Sling is a gravity-slingshot sandbox running entirely in your browser — no backend, no libraries, no text input. Three planets orbit a central star under real Newtonian gravity. You click and drag to aim a probe; the drag distance sets the launch speed (up to 4.2 px/frame). Release and the probe flies free, its path bent by every body in the system simultaneously. Pass close enough behind a moving planet and you exit with more speed than you entered — a genuine gravity assist.
The Physics — Velocity Verlet Integration
The simulation runs at two substeps per rendered frame using the Velocity Verlet algorithm — a second-order symplectic integrator that conserves energy far better than naïve Euler integration:
// compute acceleration at current position ax₀, ay₀ = Σ G·mᵢ·(xᵢ−x) / |rᵢ|³ // half-step position x_new = x + vx·dt + ½·ax₀·dt² // recompute acceleration at new position ax₁, ay₁ = Σ G·mᵢ·(xᵢ−x_new) / |rᵢ|³ // full-step velocity from average acceleration vx_new = vx + ½·(ax₀ + ax₁)·dt
This averaging of forces at the start and end of each step eliminates the systematic energy drift that Euler integration accumulates over hundreds of orbits. The planets remain stable in circular orbits indefinitely; probe trajectories that should escape actually escape, and near-misses produce the correct hyperbolic bend.

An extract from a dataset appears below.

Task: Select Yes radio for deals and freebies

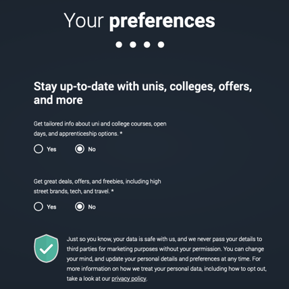Action: [x=38, y=207]
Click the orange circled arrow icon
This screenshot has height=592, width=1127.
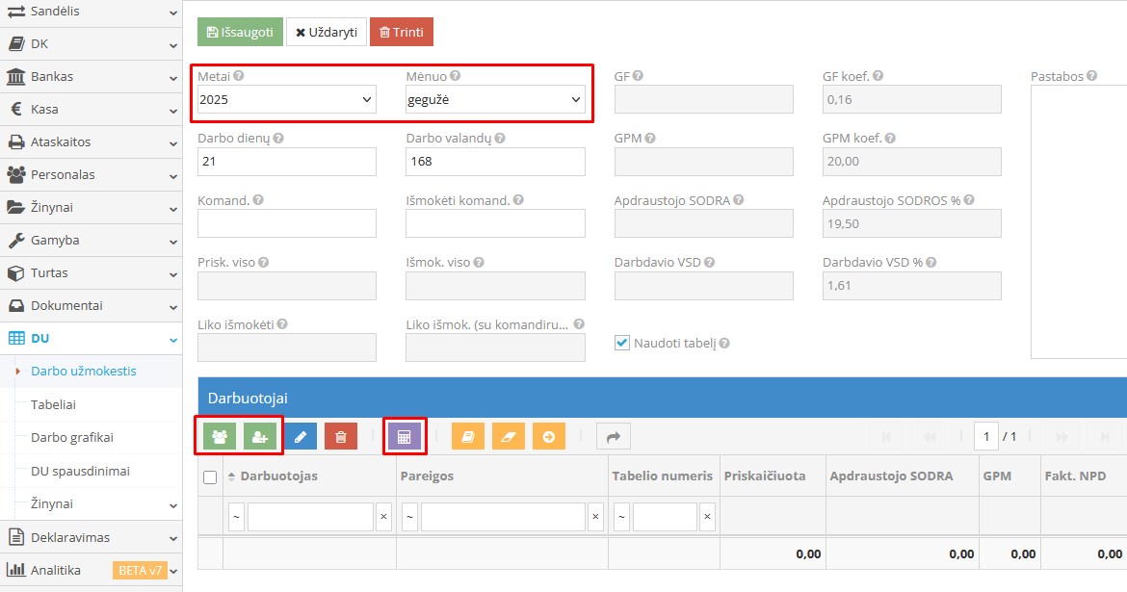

Gravity Assists — How They Work
A gravity assist (or gravitational slingshot) is not a special manoeuvre — it falls out of Newton's laws automatically. In the reference frame of the planet, the probe enters on a hyperbolic approach and exits on a hyperbolic departure at the same speed it arrived (conservation of energy in that frame). But in the solar-system frame, the planet is moving. The probe gains or loses the component of planetary velocity along its flyby direction:
// in the planet frame, |v_in| = |v_out| (energy conserved) // but the planet itself moves at v_planet // if probe passes BEHIND the planet (in its direction of motion): // v_probe_out ≈ v_probe_in + 2·v_planet·sin(δ/2) // where δ = deflection angle of the hyperbola // if probe passes IN FRONT of the planet: // the planet brakes the probe (Oberth cost)
To use this in Sling: aim your probe to intercept the gas giant Jove from slightly ahead of its orbital position. The probe will cross behind Jove's direction of travel and exit with measurably higher speed — watch the velocity readout bottom-left jump after the flyby. The same technique let Voyager 2 visit all four outer planets on a single tank of fuel in 1977.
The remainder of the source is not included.